#### Stored data entries
-=-=-
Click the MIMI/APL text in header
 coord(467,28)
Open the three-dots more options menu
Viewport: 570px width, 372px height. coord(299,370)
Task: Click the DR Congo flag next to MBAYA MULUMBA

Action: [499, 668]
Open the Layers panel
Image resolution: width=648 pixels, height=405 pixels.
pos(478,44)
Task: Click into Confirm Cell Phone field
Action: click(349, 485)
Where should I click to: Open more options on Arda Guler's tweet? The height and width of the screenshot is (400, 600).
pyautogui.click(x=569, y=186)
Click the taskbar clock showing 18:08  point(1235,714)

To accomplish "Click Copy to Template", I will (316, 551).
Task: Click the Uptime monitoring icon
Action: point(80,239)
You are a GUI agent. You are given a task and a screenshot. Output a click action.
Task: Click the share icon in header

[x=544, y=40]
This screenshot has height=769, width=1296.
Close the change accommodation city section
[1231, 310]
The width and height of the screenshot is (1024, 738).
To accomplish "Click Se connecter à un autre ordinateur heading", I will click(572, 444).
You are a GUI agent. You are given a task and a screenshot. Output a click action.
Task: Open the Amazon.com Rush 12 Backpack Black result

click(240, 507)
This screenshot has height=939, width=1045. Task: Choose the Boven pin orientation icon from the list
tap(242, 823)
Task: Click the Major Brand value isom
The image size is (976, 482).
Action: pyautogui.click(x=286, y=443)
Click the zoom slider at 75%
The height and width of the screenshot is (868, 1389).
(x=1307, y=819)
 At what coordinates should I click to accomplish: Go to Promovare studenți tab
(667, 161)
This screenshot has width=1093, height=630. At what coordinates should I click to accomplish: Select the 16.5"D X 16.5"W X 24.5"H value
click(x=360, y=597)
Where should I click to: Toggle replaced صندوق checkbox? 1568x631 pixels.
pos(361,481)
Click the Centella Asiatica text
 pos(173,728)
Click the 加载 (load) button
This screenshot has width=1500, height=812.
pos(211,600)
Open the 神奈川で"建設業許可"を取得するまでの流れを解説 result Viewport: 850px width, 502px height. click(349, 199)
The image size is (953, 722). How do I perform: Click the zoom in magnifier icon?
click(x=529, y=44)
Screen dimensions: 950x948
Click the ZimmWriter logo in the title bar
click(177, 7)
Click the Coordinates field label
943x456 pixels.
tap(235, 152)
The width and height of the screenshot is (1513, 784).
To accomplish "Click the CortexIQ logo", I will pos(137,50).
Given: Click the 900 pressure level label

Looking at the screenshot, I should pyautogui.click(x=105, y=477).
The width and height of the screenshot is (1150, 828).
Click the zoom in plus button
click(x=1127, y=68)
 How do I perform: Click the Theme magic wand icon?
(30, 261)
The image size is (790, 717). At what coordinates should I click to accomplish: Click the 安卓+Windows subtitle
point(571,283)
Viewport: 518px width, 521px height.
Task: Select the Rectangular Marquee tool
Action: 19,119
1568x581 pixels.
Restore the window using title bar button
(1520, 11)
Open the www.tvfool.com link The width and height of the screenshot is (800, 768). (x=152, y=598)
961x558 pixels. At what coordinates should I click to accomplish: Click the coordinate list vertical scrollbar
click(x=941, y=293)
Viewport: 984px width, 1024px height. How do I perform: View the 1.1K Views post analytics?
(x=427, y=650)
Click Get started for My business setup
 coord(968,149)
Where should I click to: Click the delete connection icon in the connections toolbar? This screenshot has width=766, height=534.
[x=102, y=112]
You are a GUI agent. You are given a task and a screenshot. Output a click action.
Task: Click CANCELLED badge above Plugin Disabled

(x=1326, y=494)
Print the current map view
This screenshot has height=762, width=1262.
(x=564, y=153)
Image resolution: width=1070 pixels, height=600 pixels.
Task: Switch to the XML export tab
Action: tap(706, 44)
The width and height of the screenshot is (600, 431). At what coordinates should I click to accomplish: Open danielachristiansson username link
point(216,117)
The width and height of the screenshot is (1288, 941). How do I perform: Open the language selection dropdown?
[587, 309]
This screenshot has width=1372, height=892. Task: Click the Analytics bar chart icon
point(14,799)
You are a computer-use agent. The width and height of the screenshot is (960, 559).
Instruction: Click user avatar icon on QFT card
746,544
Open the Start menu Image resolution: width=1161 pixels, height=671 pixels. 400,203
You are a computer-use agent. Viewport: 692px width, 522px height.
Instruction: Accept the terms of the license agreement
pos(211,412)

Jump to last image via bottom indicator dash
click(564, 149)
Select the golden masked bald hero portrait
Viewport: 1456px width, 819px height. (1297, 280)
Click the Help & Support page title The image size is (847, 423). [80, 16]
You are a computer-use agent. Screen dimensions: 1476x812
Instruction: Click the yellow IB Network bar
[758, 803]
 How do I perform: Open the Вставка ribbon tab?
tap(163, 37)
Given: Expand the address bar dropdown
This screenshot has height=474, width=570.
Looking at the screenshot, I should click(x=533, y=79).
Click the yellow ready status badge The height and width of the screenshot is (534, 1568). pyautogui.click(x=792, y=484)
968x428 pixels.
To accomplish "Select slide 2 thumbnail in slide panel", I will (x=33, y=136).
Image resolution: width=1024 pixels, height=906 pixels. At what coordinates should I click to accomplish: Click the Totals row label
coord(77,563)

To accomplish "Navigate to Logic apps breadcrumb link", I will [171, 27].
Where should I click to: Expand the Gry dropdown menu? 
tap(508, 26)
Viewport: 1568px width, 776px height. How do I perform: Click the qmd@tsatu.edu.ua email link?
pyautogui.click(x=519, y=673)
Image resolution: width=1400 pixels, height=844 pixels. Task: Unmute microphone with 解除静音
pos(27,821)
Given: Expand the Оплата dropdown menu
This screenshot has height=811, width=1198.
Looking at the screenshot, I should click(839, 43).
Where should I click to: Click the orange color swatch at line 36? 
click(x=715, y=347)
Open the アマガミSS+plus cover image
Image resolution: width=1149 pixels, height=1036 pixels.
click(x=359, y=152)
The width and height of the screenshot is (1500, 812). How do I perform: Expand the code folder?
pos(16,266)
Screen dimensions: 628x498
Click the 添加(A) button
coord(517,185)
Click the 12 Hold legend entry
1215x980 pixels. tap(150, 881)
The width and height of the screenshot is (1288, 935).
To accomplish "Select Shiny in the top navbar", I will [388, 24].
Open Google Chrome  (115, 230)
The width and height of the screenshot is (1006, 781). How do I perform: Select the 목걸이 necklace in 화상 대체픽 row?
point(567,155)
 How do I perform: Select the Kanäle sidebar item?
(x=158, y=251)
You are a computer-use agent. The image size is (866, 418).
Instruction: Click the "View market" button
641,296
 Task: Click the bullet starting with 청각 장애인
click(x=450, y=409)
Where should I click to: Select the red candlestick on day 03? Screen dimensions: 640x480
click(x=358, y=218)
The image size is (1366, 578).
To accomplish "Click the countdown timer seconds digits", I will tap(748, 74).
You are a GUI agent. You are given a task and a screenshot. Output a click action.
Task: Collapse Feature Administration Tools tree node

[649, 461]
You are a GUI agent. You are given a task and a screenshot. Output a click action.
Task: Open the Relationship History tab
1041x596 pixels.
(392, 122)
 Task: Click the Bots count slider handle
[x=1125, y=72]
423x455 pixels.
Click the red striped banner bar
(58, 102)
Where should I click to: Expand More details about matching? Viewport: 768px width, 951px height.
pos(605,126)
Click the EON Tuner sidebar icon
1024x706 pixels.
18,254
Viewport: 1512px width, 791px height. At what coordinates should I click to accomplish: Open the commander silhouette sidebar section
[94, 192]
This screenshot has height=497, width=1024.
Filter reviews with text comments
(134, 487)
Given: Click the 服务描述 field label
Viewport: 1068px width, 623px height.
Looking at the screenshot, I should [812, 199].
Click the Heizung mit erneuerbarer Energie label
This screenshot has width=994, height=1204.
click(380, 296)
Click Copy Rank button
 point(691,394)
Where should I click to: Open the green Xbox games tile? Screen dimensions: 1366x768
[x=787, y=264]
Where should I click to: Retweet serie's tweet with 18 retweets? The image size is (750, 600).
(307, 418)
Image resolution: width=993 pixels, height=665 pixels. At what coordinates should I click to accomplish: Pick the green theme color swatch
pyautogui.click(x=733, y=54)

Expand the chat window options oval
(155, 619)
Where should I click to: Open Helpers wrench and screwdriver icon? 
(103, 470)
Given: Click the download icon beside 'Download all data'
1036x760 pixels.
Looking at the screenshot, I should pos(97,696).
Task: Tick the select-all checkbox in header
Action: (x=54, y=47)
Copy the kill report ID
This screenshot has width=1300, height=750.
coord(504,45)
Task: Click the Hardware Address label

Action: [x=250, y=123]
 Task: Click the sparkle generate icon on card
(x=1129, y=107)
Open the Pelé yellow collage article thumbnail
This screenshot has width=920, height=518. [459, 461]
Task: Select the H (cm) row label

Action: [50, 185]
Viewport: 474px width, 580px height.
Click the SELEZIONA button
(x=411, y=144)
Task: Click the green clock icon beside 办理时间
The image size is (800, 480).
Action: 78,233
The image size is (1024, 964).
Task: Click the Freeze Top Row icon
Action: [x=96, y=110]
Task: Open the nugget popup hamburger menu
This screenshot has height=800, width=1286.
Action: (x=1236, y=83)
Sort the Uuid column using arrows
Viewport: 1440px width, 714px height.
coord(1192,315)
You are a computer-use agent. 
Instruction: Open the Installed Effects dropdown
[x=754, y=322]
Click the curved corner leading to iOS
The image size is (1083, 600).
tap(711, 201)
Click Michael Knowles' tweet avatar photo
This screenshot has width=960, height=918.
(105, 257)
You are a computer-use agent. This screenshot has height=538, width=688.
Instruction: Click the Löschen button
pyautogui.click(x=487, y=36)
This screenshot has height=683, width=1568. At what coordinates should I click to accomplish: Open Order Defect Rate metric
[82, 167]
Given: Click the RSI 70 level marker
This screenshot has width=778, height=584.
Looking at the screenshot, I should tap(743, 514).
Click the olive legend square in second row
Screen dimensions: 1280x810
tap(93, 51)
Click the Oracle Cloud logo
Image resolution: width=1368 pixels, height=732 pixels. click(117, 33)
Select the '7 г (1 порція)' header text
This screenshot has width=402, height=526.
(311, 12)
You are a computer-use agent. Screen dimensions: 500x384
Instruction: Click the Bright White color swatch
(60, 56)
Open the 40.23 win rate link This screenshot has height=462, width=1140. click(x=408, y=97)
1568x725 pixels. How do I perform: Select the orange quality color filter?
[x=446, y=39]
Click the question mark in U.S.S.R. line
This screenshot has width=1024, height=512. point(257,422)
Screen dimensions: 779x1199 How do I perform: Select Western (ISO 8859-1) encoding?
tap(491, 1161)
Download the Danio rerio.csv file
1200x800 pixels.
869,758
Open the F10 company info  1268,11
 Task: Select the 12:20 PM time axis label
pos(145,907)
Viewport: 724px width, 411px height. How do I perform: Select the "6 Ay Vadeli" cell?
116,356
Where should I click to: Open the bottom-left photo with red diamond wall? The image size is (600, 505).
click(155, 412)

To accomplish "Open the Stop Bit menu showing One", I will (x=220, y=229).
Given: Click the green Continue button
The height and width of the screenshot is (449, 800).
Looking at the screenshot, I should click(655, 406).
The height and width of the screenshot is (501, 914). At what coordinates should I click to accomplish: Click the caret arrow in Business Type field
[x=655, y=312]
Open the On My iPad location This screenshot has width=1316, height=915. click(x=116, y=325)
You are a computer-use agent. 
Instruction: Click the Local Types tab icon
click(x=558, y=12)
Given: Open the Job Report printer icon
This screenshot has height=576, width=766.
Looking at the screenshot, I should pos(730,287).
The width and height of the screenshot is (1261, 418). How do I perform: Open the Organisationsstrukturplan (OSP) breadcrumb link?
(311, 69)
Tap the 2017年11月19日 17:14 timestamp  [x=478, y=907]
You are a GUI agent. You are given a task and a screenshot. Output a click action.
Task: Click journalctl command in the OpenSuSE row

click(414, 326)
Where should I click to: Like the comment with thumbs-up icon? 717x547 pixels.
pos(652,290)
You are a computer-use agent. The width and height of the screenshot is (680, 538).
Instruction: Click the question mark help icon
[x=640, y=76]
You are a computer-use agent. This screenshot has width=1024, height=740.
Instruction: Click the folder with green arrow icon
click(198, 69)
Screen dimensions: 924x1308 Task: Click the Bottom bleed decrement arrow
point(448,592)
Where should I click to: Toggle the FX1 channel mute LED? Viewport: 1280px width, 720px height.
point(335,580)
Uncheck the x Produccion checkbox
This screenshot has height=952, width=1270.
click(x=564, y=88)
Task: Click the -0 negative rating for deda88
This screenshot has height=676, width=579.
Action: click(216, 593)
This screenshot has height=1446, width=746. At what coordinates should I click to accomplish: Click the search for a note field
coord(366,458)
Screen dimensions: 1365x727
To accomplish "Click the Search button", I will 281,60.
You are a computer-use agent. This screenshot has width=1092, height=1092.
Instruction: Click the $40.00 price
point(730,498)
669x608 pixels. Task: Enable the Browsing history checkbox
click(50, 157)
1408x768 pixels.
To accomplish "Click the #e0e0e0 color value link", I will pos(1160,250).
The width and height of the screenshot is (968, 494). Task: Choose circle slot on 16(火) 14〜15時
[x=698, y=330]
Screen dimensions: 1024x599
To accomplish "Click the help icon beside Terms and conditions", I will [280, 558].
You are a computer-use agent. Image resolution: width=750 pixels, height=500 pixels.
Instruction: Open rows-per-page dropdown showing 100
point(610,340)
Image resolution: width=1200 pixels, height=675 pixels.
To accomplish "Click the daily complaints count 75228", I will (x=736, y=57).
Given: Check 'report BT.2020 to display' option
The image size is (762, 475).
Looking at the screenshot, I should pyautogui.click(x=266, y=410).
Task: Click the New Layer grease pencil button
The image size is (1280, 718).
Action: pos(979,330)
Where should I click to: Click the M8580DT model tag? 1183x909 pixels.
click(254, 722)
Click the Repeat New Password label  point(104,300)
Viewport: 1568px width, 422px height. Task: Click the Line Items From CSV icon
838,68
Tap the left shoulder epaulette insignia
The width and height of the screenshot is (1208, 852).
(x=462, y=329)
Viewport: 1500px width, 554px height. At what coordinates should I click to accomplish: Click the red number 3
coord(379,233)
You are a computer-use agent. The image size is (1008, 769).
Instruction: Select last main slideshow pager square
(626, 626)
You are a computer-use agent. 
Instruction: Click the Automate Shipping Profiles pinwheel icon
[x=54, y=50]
-=-=-
#### EXERCISE BRIEF
The lines needed are the ones from the first line of the entries through the line that contains "The width and height of the screenshot is (1024, 738).", given again without any change.

#### WRITTEN ANSWER
Click the MIMI/APL text in header
 coord(467,28)
Open the three-dots more options menu
Viewport: 570px width, 372px height. coord(299,370)
Task: Click the DR Congo flag next to MBAYA MULUMBA

Action: [499, 668]
Open the Layers panel
Image resolution: width=648 pixels, height=405 pixels.
pos(478,44)
Task: Click into Confirm Cell Phone field
Action: click(349, 485)
Where should I click to: Open more options on Arda Guler's tweet? The height and width of the screenshot is (400, 600).
pyautogui.click(x=569, y=186)
Click the taskbar clock showing 18:08  point(1235,714)

To accomplish "Click Copy to Template", I will (316, 551).
Task: Click the Uptime monitoring icon
Action: point(80,239)
You are a GUI agent. You are given a task and a screenshot. Output a click action.
Task: Click the share icon in header

[x=544, y=40]
This screenshot has height=769, width=1296.
Close the change accommodation city section
[1231, 310]
The width and height of the screenshot is (1024, 738).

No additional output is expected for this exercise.